:: Exercise details ::
Please print, exactly, only the lines in the entries below from the line that has "Viewport: 402px width, 159px height." through the line that has "Click payer account 31010150201000003248". Pictures don't go in.

- Opening Delimiter -

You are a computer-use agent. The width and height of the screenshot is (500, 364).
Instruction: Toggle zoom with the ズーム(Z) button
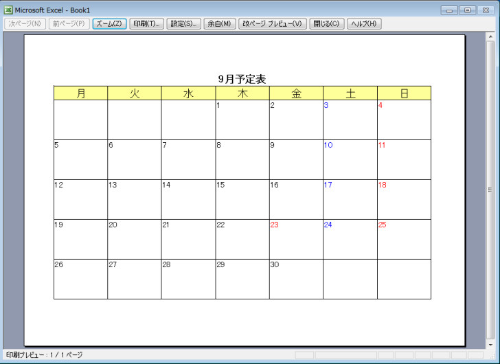tap(109, 24)
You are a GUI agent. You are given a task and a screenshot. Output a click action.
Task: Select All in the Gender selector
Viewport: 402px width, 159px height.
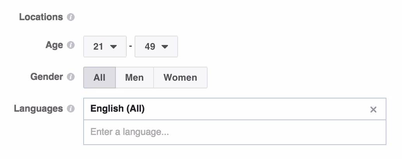click(100, 78)
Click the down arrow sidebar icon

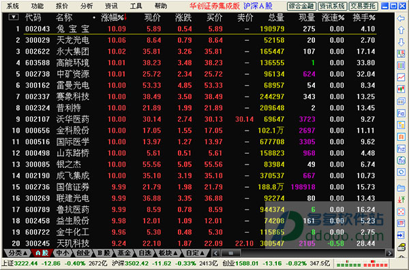click(401, 42)
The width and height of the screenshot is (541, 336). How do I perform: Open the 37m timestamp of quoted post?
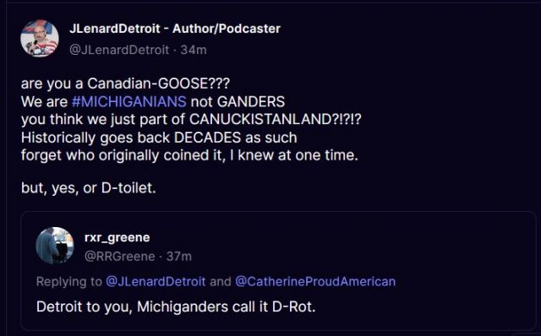click(x=178, y=257)
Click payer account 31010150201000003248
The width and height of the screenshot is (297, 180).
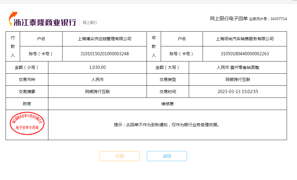pyautogui.click(x=104, y=54)
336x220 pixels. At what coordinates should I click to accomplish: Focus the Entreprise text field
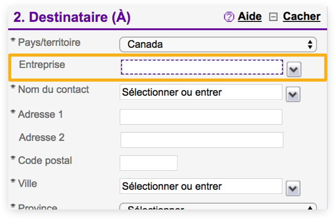tap(202, 67)
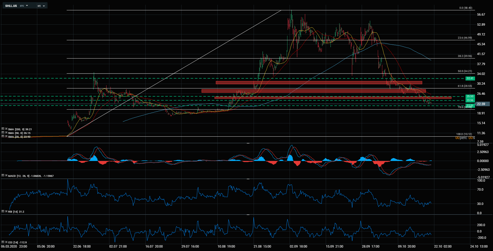Viewport: 493px width, 251px height.
Task: Delete the MACD indicator panel
Action: [x=6, y=175]

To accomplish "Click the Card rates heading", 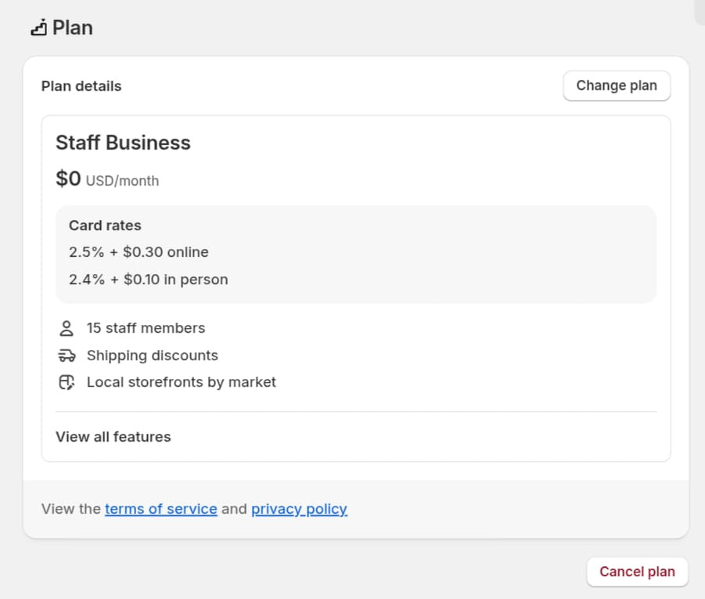I will 105,226.
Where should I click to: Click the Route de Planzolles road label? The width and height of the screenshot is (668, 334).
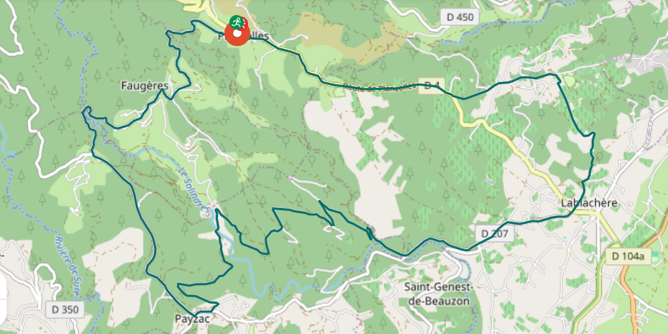pos(378,86)
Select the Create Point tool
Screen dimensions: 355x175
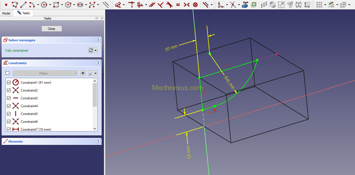click(6, 5)
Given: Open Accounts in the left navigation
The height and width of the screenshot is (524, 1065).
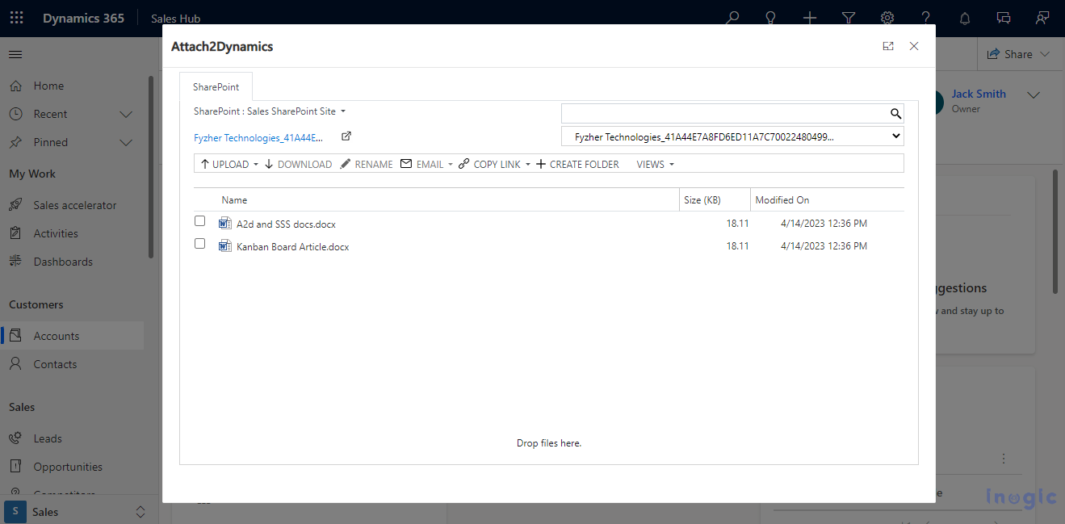Looking at the screenshot, I should [57, 336].
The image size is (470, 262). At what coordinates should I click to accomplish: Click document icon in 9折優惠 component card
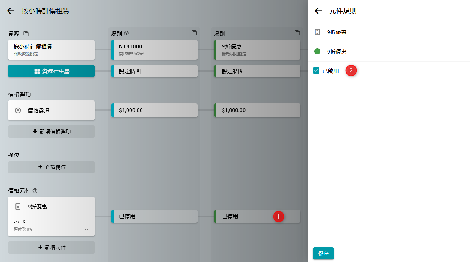18,207
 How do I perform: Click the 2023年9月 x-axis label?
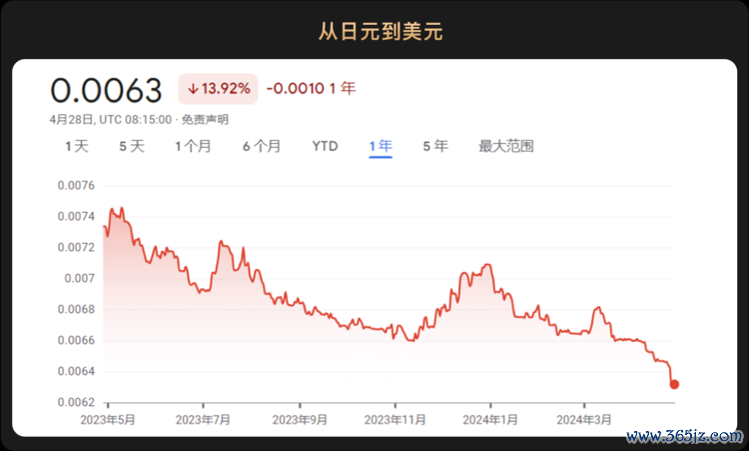tap(300, 418)
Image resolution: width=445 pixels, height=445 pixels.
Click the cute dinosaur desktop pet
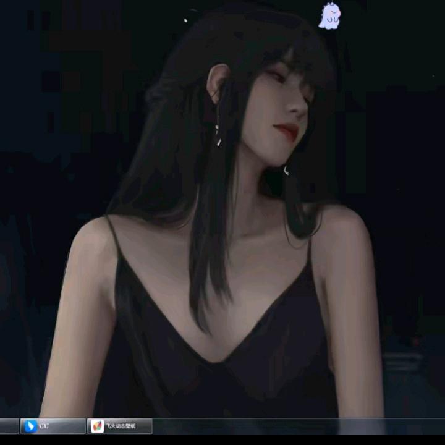(329, 16)
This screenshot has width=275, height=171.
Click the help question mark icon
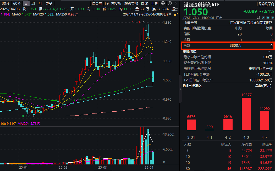pos(169,3)
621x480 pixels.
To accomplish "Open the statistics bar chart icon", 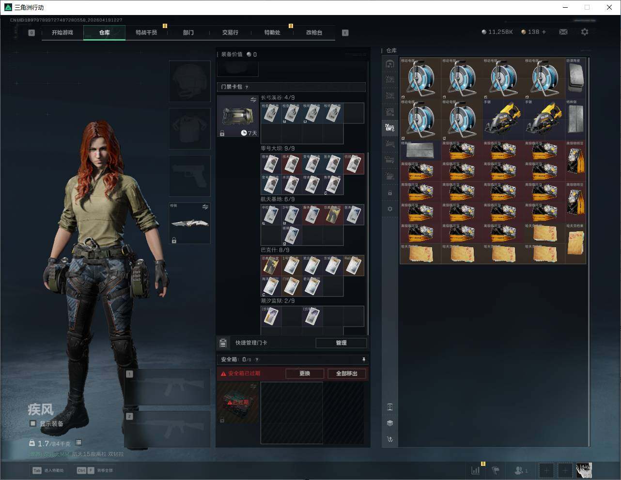I will (476, 470).
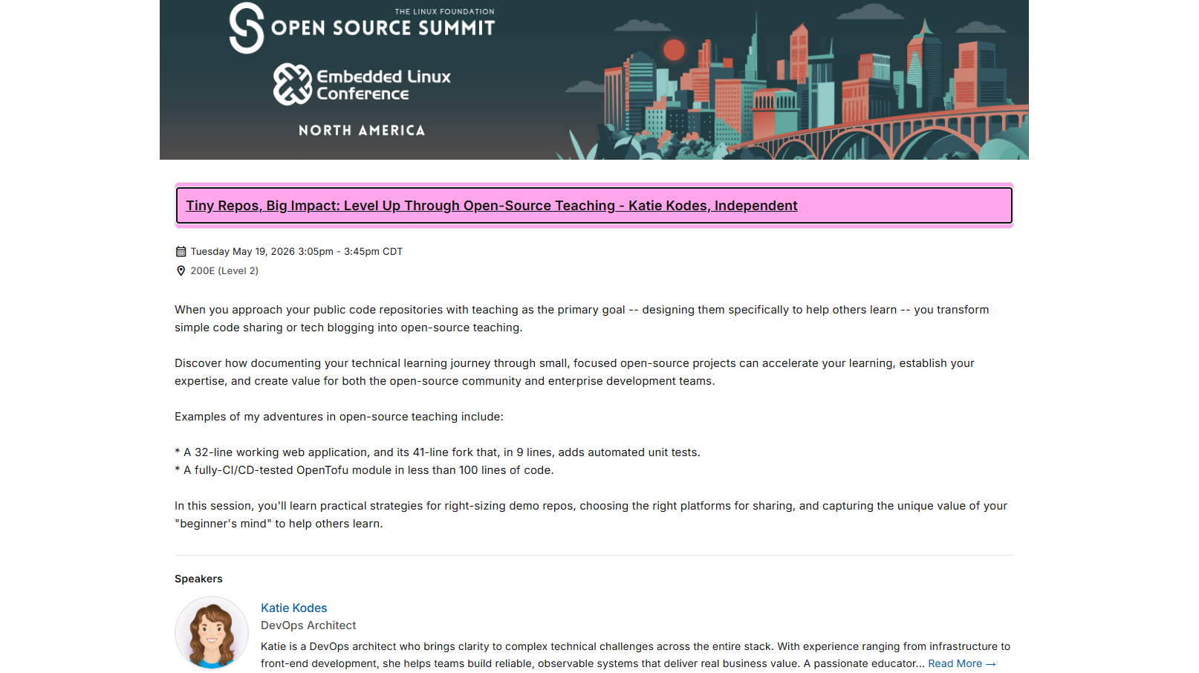Image resolution: width=1199 pixels, height=673 pixels.
Task: Click the location pin icon beside 200E
Action: point(181,271)
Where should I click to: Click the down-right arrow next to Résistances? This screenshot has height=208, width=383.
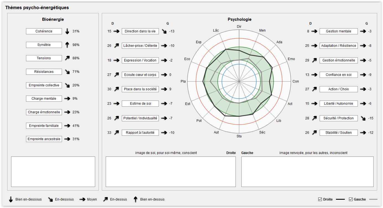67,72
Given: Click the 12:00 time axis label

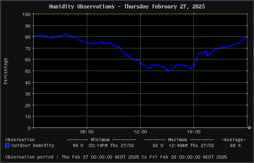Looking at the screenshot, I should [140, 132].
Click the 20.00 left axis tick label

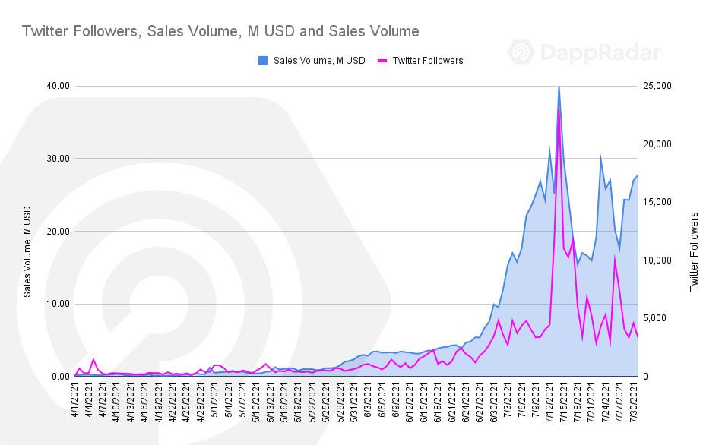(x=59, y=232)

- Closing Delimiter -

:: Result for this task ::
Viewport: 402px width, 159px height.
click(100, 78)
Click the down arrow sidebar icon

click(401, 42)
The width and height of the screenshot is (541, 336). How do I perform: Open the 37m timestamp of quoted post?
click(x=178, y=257)
Click payer account 31010150201000003248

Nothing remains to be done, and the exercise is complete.